Remarq goes beyond annotations to create an entire system of engagement around journal articles, with levels of engagement that users can use as they see fit:

  • Private engagement with content – highlighting and private annotations
  • Semi-private engagement – article-sharing, following articles, polls, profiles
  • Public engagement – qualified comments, post-publication reviews, and author and editor updates

This combination of features delivers what David Worlock described succinctly in a recent blog post after he saw Remarq demonstrated at the recent UKSG Meeting in Harrogate, UK:

“Remarq . . . enable[s] any publisher to create community around annotated discussion and turn it into scholarly exchange and collaboration.”

A major component of exchange and collaboration is the ability for users to find one another and connect. In a survey of academics, Nature News found that major reasons for using professional networks were “In case contacted” and “Discover peers.”

Clearly, “to see and be seen” are important behavioral incentives for researchers, and collaboration networks provide new means to achieve these ends.
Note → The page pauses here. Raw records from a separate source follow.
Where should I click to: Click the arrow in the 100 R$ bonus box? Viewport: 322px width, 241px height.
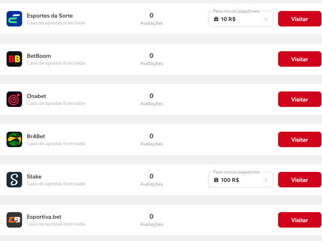click(265, 180)
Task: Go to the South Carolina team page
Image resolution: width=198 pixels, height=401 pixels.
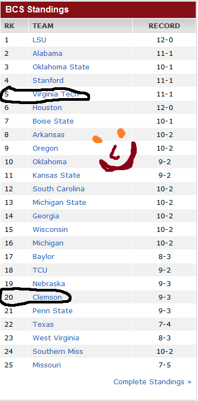Action: [59, 189]
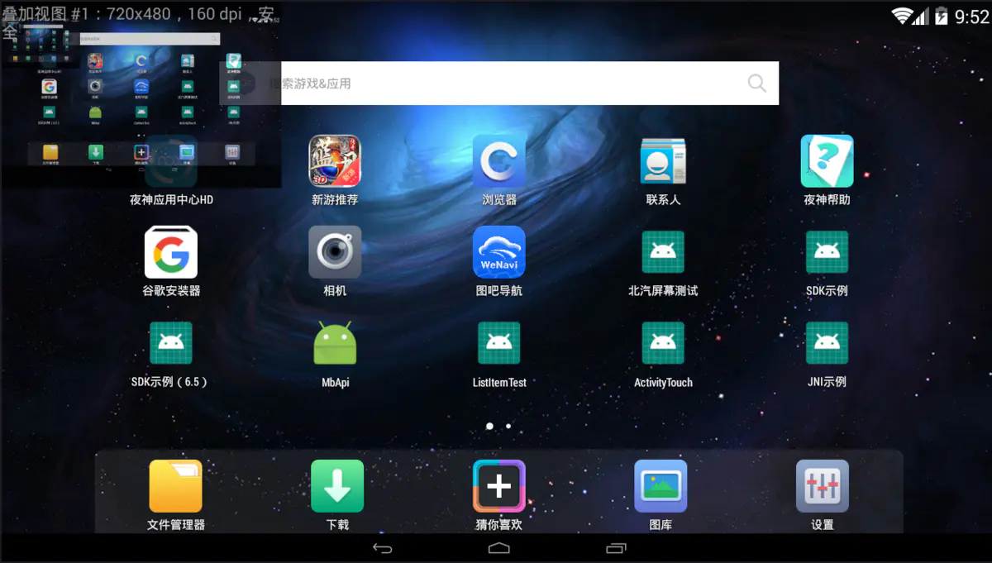
Task: Open the 浏览器 browser app
Action: [498, 161]

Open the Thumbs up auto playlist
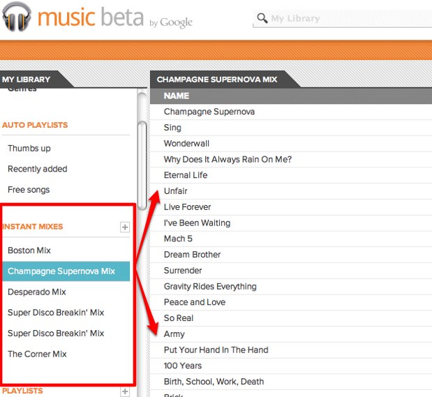pyautogui.click(x=29, y=148)
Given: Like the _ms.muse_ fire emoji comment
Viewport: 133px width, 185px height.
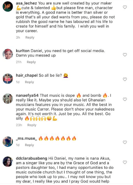Looking at the screenshot, I should [x=125, y=142].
Remarq’s profiles upon launch provide basic information and functionality. As adoption grows, user profiles will gain new dimensions, including:

  • Statistics about the articles users have published, including citations and social media mentions
  • Recommendations for articles to read, other users to follow, and authors to follow
  • A “virtual home” for article-level metrics, updates, and personal notes and comments
  • Search capabilities to find colleagues and collaborate

By providing increased prominence and ways to “see and be seen ” — along with a legal article-sharing solution, private notes and annotations, and qualified users and comments — Remarq provides publishers with solutions that go beyond solving immediate challenges by extending into answering the challenges users face in a crowded information environment.